The Countryman boasts a sense of roominess than other Minis. There are thoughtful touches such as an instrument panel that moves with the steering wheel and folding rear headrests. Most things up front are easy to reach. The front seats allow plenty of fore, aft and height travel, ensuring drivers of any size will be able to find a good position. There's an abundance of headroom up front, even with the panoramic sunroof. Shoulder room is lacking due to the aforementioned seat bolsters. All windows are tall and wide, and there's even a large window in the rear three-quarters portion to minimize blind spots. A standard rearview camera is nice but unnecessary.

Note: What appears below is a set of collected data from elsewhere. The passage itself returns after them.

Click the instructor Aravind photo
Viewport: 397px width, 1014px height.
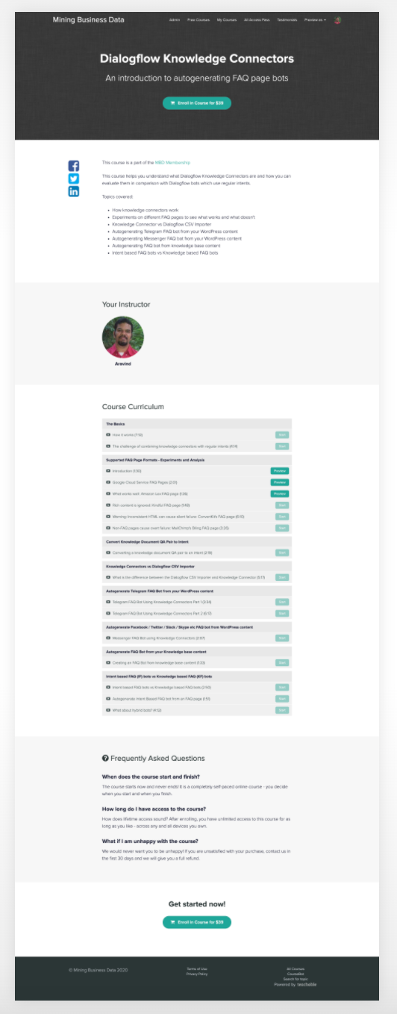(x=123, y=337)
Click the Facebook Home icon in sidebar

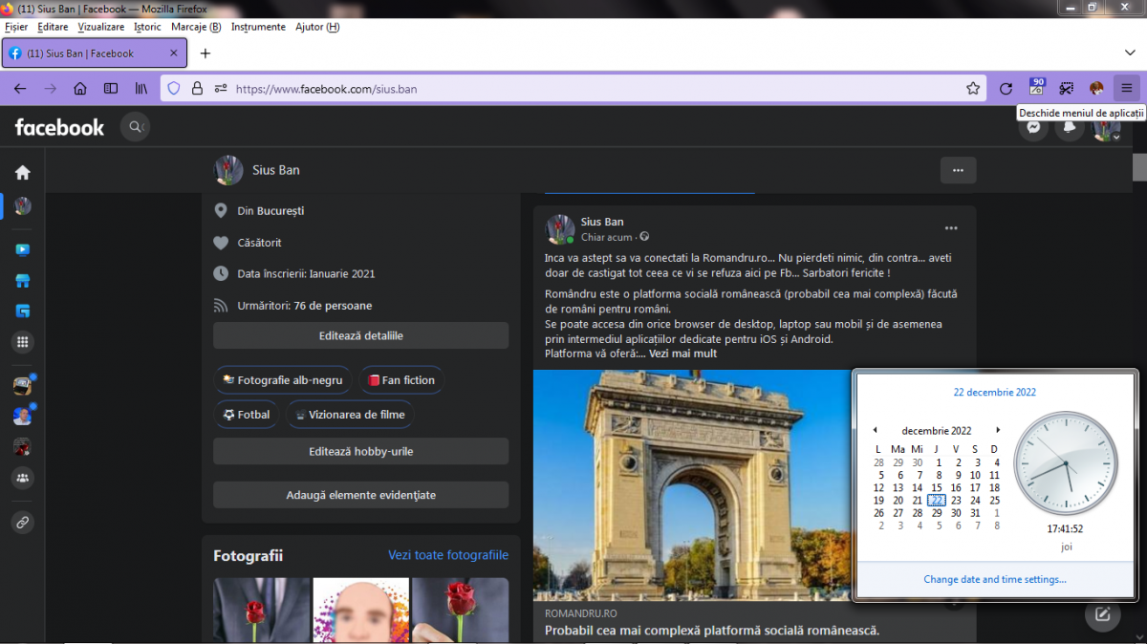pyautogui.click(x=22, y=173)
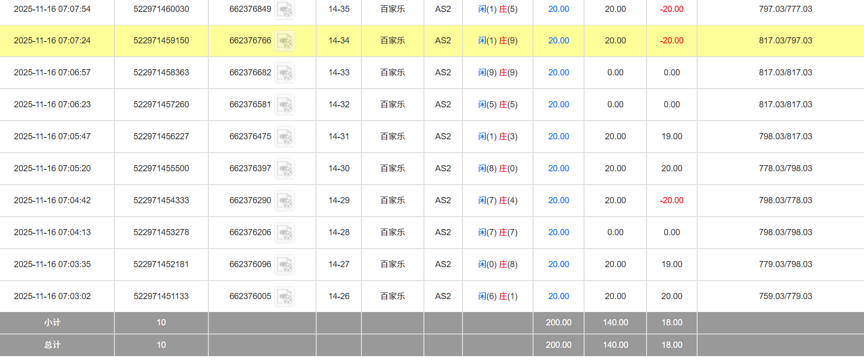The width and height of the screenshot is (864, 364).
Task: Click the 小计 subtotal row label
Action: pyautogui.click(x=52, y=322)
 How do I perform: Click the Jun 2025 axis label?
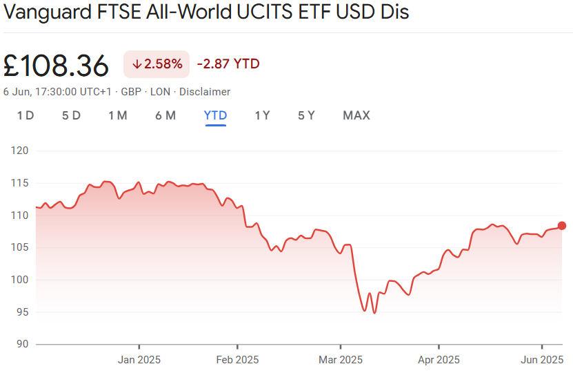tap(542, 360)
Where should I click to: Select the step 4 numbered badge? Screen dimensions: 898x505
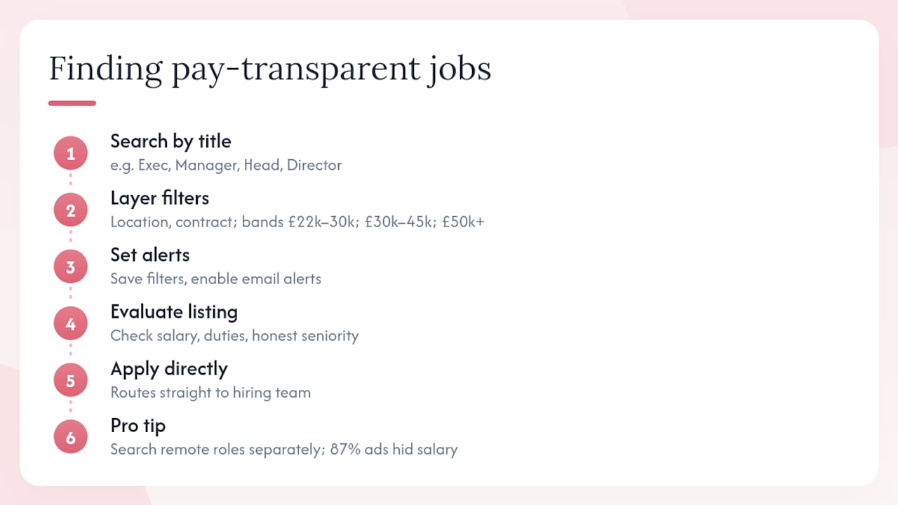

The Countryman Cooper S is more entertaining to drive than most traditional compact crossovers but it's not as quick as luxury alternatives. Countryman feels sluggish at partial throttle in Green and Mid driving modes. Until you select Sport that it feels like it's got some pep. It doesn't rocket off the line, but achieved a decent 0-60-mph time of 7.2 seconds. It came to a halt from 60 mph in 117 feet, average against standard crossovers. Steering effort is a little heavier than in competitors. The car responds reasonably quickly, but directional changes are more immediate in Sport mode. It's stable at highway speeds. The clutch is easy to operate and cruise control reduces set speed when turning.